The term “power profile of the second region” means the distribution of localised optical power as a function of a radial distance and an azimuthal angle measured from the geometrical centre of the second region as a reference. The power profile of the second region may be configured over a circular or elliptical region.

The term “power map of the second region” means the two-dimensional power distribution across of the second region within the optical zone in cartesian or polar coordinates, which may be circular or elliptical in shape.

The term “radial” in context of describing the second region means in the direction radiating out from the geometric centre of the second region, defined along an azimuthal angle.

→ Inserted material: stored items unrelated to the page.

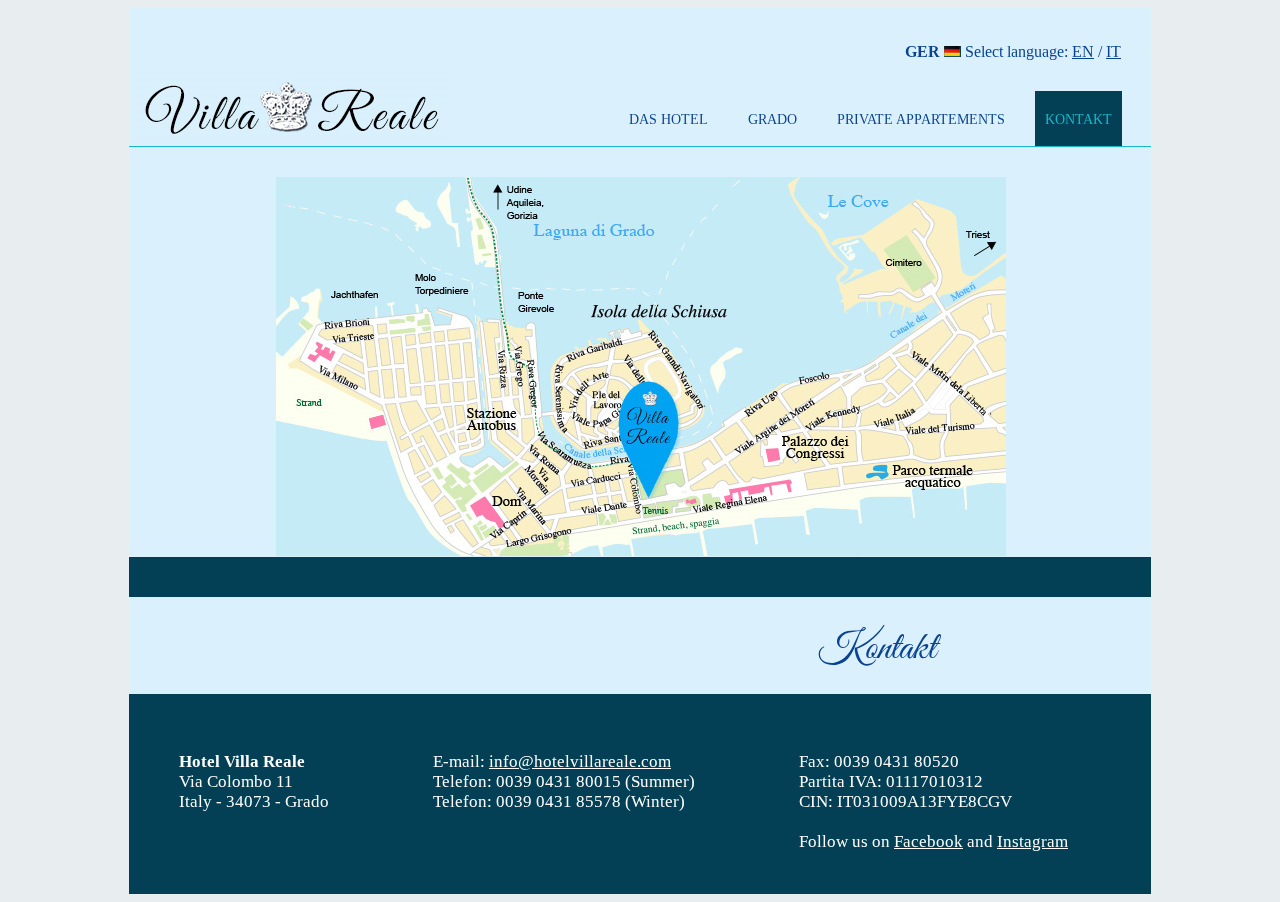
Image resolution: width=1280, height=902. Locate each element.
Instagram (1032, 841)
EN (1083, 51)
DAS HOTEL (668, 119)
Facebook (928, 841)
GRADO (772, 119)
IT (1113, 51)
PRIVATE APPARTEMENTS (921, 119)
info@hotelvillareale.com (580, 761)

The term “azimuthal” in the context of describing the second region means in the direction circumferential along the geometric centre of the second region of the optic zone defined at a radial distance.

The term “astigmatic or toric second region” means a power profile distribution with at least two principle power meridians defined over the second region, wherein the two principle power meridians are configured differently from the base prescription of the optical zone, and the difference between the two principle power meridians determines the magnitude of astigmatism or toric power of the second region.

The term “asymmetric second region” means variation of the localised power along the azimuthal direction about the geometric centre of the second region, while maintaining mirror symmetry along an arbitrarily chosen meridian within the second region.

The term “specific fit” means that the non-optical peripheral carrier zone is configured with a thickness profile that is substantially rotationally symmetric about the optical centre to facilitate substantially free rotation of the contact lens over time.